■ **Required work**: Please copy out, word for word, the part of the passage on worship that opens with the words "Worship is an" and closes with "of worshipping God.".

■ **Document segment**:

Worship is an end in itself, not a means to something else. Karl Barth has appropriately declared that the "church's worship is the opus Dei, the work of God, which is carried out for its own sake." When we try to worship for the sake of certain benefits that we may receive, the act ceases to be worship; for then it attempts to use God as a means to something else. We worship God purely for the sake of worshipping God.
To worship is:
Why do we worship? Because we cannot help worshipping. Worship is not a human invention; rather, it is a divine offering. God offers himself in a personal relationship, and we respond. God's offer of love elicits our response in worship. A vision of God demands a worship response because God is worthy of worship. We discover that when we seek God, God has already found us.
Defining worship is difficult; however, a study of historic words closely related to our term worship can assist in the interpretation of worship.
The English word worship is derived from the Anglo-Saxon weorthscipe—"worth" and "ship"—meaning one "worthy of reverence and honor." When we worship, we are declaring God's worth. The angels sang, "'Worthy is the Lamb that was slaughtered,'" and every creature answered, "'To the one seated on the throne and to the Lamb be blessing and honor and glory and might forever and ever!' And the four living creatures said, 'Amen!' and the elders fell down and worshipped" (Rev. 5:12-14).
The biblical term glory is often attributed to God as God is worshipped. The Hebrew term kabod, translated "glory," means the "honor" or "weight" of God. When Isaiah saw the Lord high and lifted up, he declared, "the whole earth is full of his glory" (Isa. 6:3). The New Testament term doxa, translated "glory," expresses that God is worthy of praise and honor. At the birth of Jesus, the angels sang, "Glory to God in the highest heaven, and on earth peace among those whom he favors!" (Luke 2:14).
The principle Old Testament term translated "worship" is shachah, which means to "bow down" or to "prostrate" oneself. When the people of Israel heard that God had spoken to Moses, they believed and "bowed down and worshiped" (Exod. 4:31).
The Greek term most often indicating worship in the New Testament is proskuneo, meaning literally to "kiss the hand towards one" or to "prostrate oneself" before another in reverence. Jesus used this word when he said to the woman of Sychar, "God is spirit, and those who worship him must worship in spirit and truth" (John 4:24).

Text and element-pointing records

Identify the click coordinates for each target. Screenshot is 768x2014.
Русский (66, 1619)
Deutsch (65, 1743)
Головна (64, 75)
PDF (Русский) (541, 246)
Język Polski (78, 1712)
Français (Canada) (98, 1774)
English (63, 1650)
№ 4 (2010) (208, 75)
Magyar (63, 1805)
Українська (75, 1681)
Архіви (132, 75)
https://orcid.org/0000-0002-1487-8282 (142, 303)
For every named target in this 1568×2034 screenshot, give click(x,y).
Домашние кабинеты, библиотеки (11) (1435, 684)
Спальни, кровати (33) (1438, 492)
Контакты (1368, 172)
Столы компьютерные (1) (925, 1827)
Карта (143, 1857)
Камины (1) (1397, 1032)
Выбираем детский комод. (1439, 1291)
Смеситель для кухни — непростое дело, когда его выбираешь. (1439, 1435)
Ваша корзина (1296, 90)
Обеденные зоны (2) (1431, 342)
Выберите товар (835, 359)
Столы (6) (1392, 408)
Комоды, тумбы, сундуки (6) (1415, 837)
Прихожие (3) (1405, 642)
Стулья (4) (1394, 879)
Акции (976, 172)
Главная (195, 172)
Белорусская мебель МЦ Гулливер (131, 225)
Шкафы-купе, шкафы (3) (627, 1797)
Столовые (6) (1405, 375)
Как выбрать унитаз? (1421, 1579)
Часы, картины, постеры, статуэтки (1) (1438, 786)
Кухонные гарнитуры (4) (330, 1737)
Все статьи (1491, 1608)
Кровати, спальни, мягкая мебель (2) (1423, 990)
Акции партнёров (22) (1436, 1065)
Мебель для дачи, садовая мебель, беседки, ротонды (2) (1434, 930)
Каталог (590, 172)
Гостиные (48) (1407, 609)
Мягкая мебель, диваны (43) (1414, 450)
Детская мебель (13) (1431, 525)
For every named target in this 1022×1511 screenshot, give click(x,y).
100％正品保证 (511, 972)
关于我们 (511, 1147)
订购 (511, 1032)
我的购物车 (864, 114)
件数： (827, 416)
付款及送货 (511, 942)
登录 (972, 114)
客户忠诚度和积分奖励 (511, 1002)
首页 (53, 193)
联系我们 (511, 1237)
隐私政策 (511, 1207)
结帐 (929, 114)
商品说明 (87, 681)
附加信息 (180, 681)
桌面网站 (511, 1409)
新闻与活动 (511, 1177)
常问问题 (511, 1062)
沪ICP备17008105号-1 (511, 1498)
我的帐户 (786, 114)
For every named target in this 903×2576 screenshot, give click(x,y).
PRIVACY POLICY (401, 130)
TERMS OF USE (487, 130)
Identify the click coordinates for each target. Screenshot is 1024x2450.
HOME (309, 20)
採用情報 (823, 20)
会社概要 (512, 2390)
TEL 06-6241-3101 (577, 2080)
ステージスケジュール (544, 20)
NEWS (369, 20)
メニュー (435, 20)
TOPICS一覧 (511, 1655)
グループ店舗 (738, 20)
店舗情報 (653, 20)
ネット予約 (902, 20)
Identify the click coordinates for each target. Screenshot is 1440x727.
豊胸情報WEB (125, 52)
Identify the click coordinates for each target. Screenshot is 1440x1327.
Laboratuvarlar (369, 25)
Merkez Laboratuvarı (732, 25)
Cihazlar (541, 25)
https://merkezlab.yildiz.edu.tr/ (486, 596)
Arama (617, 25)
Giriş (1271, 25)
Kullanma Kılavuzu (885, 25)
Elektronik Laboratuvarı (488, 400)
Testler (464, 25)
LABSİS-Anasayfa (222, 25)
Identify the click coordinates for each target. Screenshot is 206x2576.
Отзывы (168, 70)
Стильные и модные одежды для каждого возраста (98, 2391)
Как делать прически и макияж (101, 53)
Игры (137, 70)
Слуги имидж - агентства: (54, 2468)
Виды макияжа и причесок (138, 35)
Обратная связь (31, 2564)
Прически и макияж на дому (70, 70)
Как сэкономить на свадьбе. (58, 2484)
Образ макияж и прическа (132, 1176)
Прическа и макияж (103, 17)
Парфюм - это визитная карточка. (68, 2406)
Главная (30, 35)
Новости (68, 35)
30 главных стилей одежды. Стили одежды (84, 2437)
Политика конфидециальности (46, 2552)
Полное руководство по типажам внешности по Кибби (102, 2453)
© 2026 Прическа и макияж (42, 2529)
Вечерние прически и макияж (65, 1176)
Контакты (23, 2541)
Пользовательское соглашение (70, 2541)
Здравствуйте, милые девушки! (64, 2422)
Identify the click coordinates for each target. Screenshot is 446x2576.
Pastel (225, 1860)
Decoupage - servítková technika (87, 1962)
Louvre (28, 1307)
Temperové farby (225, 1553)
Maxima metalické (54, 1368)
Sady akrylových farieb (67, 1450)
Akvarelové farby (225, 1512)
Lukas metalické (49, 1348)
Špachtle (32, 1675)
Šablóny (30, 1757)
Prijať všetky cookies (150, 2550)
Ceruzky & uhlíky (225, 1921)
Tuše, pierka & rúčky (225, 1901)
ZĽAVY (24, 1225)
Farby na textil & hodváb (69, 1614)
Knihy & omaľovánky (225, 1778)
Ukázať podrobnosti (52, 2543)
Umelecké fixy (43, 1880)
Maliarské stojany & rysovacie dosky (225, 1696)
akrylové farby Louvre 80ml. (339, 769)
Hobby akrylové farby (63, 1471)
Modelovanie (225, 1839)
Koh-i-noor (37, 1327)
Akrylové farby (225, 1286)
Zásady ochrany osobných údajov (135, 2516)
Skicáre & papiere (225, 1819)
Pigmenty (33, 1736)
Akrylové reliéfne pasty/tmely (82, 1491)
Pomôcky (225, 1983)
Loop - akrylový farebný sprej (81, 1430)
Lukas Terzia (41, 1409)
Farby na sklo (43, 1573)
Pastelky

■ **Output below**:
Worship is an end in itself, not a means to something else. Karl Barth has appropriately declared that the "church's worship is the opus Dei, the work of God, which is carried out for its own sake." When we try to worship for the sake of certain benefits that we may receive, the act ceases to be worship; for then it attempts to use God as a means to something else. We worship God purely for the sake of worshipping God.